§ Supplied text
Plaintiff also seeks a full refund under the reasoning of General Motors, which involved a municipal tax favoring local manufacturers. After finding the tax violated state and federal commerce protections (General Motors, supra, 69 Cal.App.4th at p. 451), the appellate court also found a partial refund inadequate for two reasons. First, the proposed remedy did not solve the commerce clause violation because it would not "eliminate disparate treatment of in-city and out-of-city manufacturers selling their goods" in the city. (Id. at pp. 454.) Second, the procedural aspects of the remedy were insufficiently certain because as proposed the taxpayer rather than the municipality would bear the "unfair burden of demonstrating double taxation." (Id. at p. 455, citing McKesson, supra, 496 U.S. at p. 32.) That reasoning does not apply here, as a refund of all costs associated with unpermitted activities will adequately address the constitutional nonconformity. And defendants, not plaintiff, will bear the burden on remand to demonstrate that the cardroom regulation fee included only costs permitted under Article XIII C, section 1, subdivision (e)(3).
F. Due Process Cause of Action
The trial court rejected plaintiff's 42 U.S.C. § 1983 due process cause of action as a matter of law after finding the cardroom regulation fee was not a tax. We invited supplemental briefing on whether plaintiff is entitled to a trial on the cause of action if the cardroom regulation fee included costs not permitted under Article XIII C, section 1, subdivision (e)(3).
Defendants argue that no trial is necessary because a refund of any "tax portion of the fee, with interest, will satisfy due process." (Citing McKesson, supra, 496 U.S. 18.) But McKesson instructs that procedural due process is not satisfied merely by a refund. Due process requires a government entity to provide "not only a fair opportunity to challenge the accuracy and legal validity of their tax obligation," "but also a 'clear and certain remedy'" for any unlawful taxation. (Id. at p. 39.) To the extent the trial court determines on remand that the cardroom regulation fee included costs not permitted by Article XIII C, section 1, subdivision (e)(3), plaintiff will be entitled to a trial to pursue appropriate remedies in addition to a refund (e.g., declaratory and injunctive relief).

§ Given entries

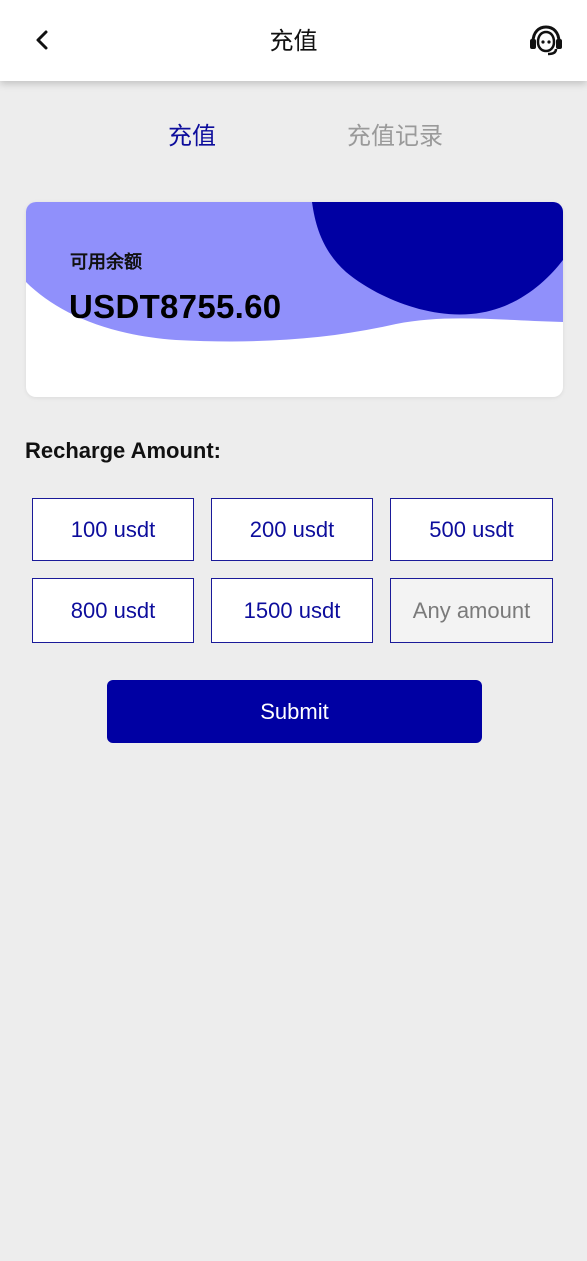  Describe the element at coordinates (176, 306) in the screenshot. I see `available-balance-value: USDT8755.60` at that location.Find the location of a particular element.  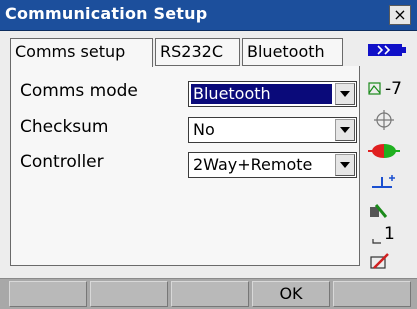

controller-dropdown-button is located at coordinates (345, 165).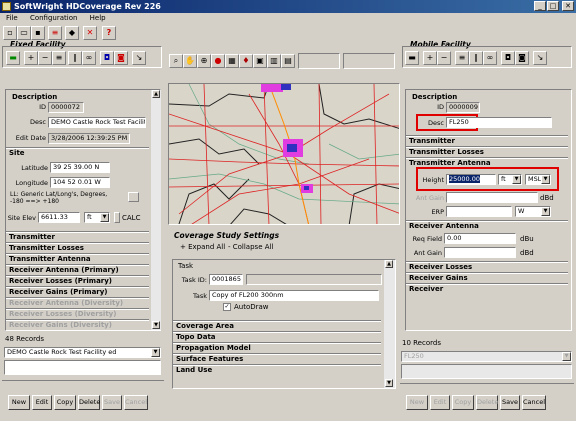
* * *
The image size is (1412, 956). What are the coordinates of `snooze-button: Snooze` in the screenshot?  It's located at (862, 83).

§ Tasks
a. Translate this sentence from the cardroom fee opinion into Spanish: "But McKesson instructs that procedural due process is not satisfied merely by a refund."
b. In the cardroom fee opinion, what finding led the trial court to reject the plaintiff's due process cause of action as a matter of law?
c. Please say whether each statement agrees with the cardroom fee opinion, answering yes or no and quoting the words that decide it. (i) The General Motors case involved a municipal tax favoring local manufacturers. (ii) On remand, the plaintiff will bear the burden of showing that the fee included only permitted costs. (iii) Defendants argue that a trial is needed on the due process cause of action.

§ List of solutions
a. Pero McKesson establece que el debido proceso procesal no se satisface simplemente con un reembolso.

b. The trial court found that the cardroom regulation fee was not a tax.

c.
(i) Yes: "which involved a municipal tax favoring local manufacturers."
(ii) No: "defendants, not plaintiff, will bear the burden on remand."
(iii) No: "Defendants argue that no trial is necessary."